At home with Roosevelt
NO ORDINARY TIME, Doris Kearns, Goodwin Simon & Schuster, $300 IT is one of those quirks of history that anyone asked to name the American president who steered America through World War II would probably reply 'Truman'. Yet Harry Truman had scarcely sat down in the Oval Office before the atomic bombs which brought the conflict to a close had been dropped.
The central figure, as a moment's reflection would reveal, was Franklin Roosevelt, but recently he seems to have gone out of fashion.
If anything can redress that aberration it will be this book, tediously sub-titled Franklin and Eleanor Roosevelt: The Home Front in World War II.

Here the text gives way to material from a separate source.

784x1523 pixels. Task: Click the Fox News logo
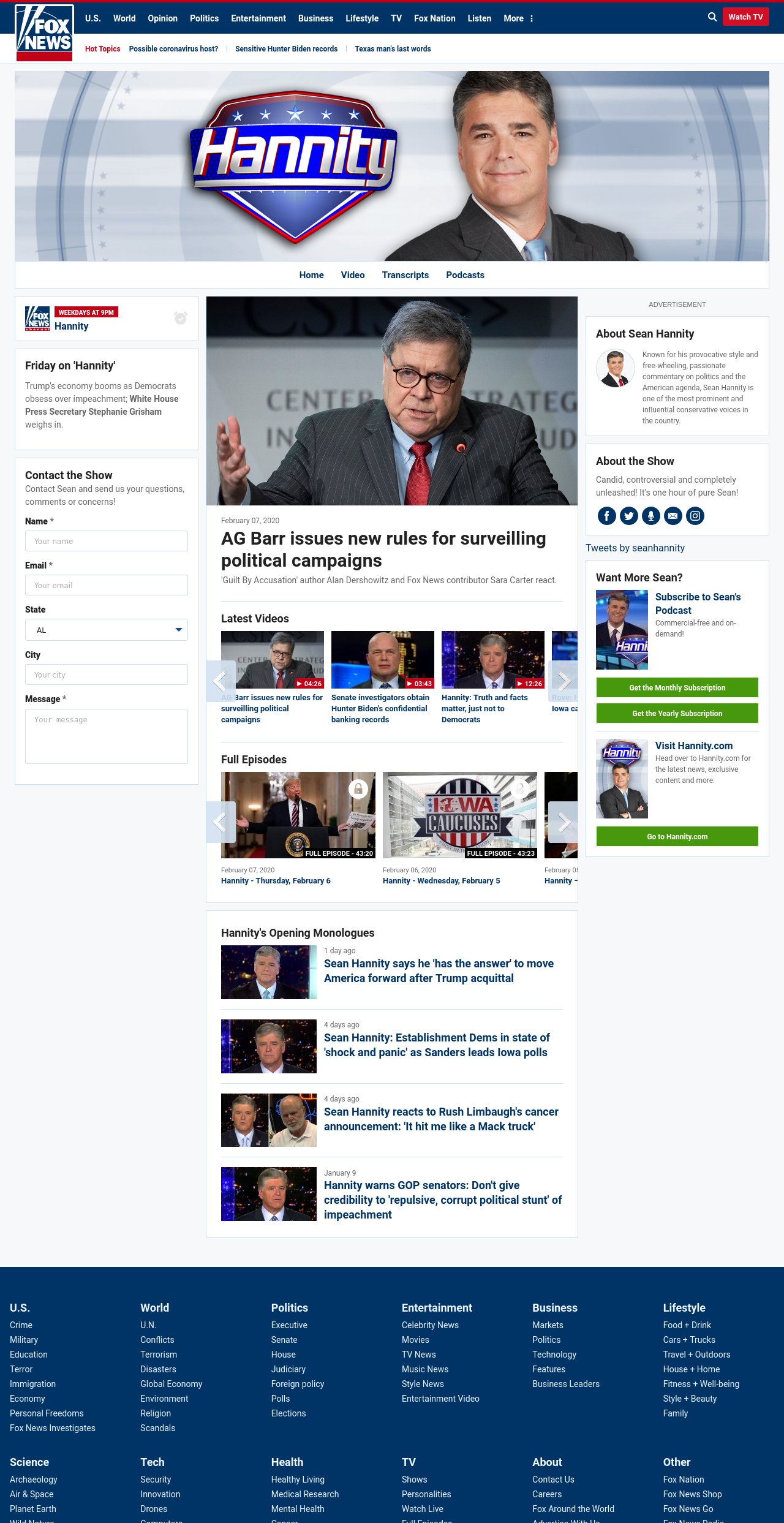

This is one of those monumental, exhaustively researched American tomes, written by a lady who has already performed a similar service for the memory of Kennedy and Johnson.
You may well flinch in the opening pages (with nearly 750 more to go) to be told exactly what President Roosevelt had for breakfast in the White House on the morning in May, 1940, when it became known that the Germans had invaded Europe. Not just what he ate but what newspapers he read.
But bear with it.
Goodwin tells her tale like a superior sort of soap opera; if television rights for a 60-part series have not been snapped up by now I should be very surprised.
Here you have two patrician Americans occupying the White House, Franklin and Eleanor. He had become president seven years before and, to the fury of some and the relief of many, had introduced the New Deal to drag America out of the Great Depression. Then he decided to become the first president to seek a third term of office.
Of course, he got it (and a fourth). But all was not well behind the scenes at the White House. The President and his wife occupied separate rooms. He even had a little basket by his spartan bed into which messages from his wife would be placed for his consideration.
The reason was that a quarter of a century before, in between siring various children by Eleanor, Franklin had had a torrid affair with one of her secretaries. Rather indiscreetly, he had allowed Eleanor to discover a bundle of love letters.
While faithfully relating (in excruciating detail) all the twists and turns of domestic and international politics, the author interweaves the personal stories.
How Franklin was paralysed by polio shortly after the discovery of his infidelity, and was for much of the time thereafter confined to a wheelchair. This did not deter him from very, very close relationships with his secretary, and for years during the war with Crown Princess Martha of Norway, who seems to have found much more than asylum at the White House.
Meanwhile, the hyperactive and rather forbidding Eleanor was dashing around America and forming close relationships of her own. In particular, she was enthusiastically fond of a lovesick lesbian named Hick. 'The nicest time of day is when I write to you,' Eleanor assured Hick, pledging that she would kiss Hick's picture since she couldn't kiss her.
There is much more in that style.
However, the author does not pass judgment but merely reports one of Eleanor's friends as commenting: 'Does that mean Eleanor acted on her words, that she had a lesbian relationship with Hick? I do not think so.' Intertwined with all this soap opera are the intimate stories about events, politics and the people behind them, for example, the extraordinary rapport that was built between Roosevelt and Winston Churchill and the chaos the British leader invariably caused when he stayed at the White House.
On one occasion Eleanor recalled passing the map room. 'There, in front of the brightly-coloured charts, she saw her husband and Churchill engaged in animated conversation, pointing at different pins in various theatres of the war. 'They looked like two little boys playing soldier'. ' Then there are the insights into the derelict state of the American armed forces in 1939 and the over-compensation which led to the first troops into action being so heavily equipped they could not stagger through the waves on the landing beaches.
Most of what we have here is already published in other memoirs and biographies. What makes this book immensely readable is the intercutting of threads from those sources as well as some of the author's own.
What we do not know, of course, is the reliability of some of those sources. I have always, for example, had doubts about the copious verbatim detail provided by Lord Moran, Churchill's doctor. Nonetheless, this is worth reading.
It is unlikely that you will end up feeling as though you would have liked either Franklin or Eleanor Roosevelt as a bosom friend. But then, how many American presidents or spouses would you put into that category?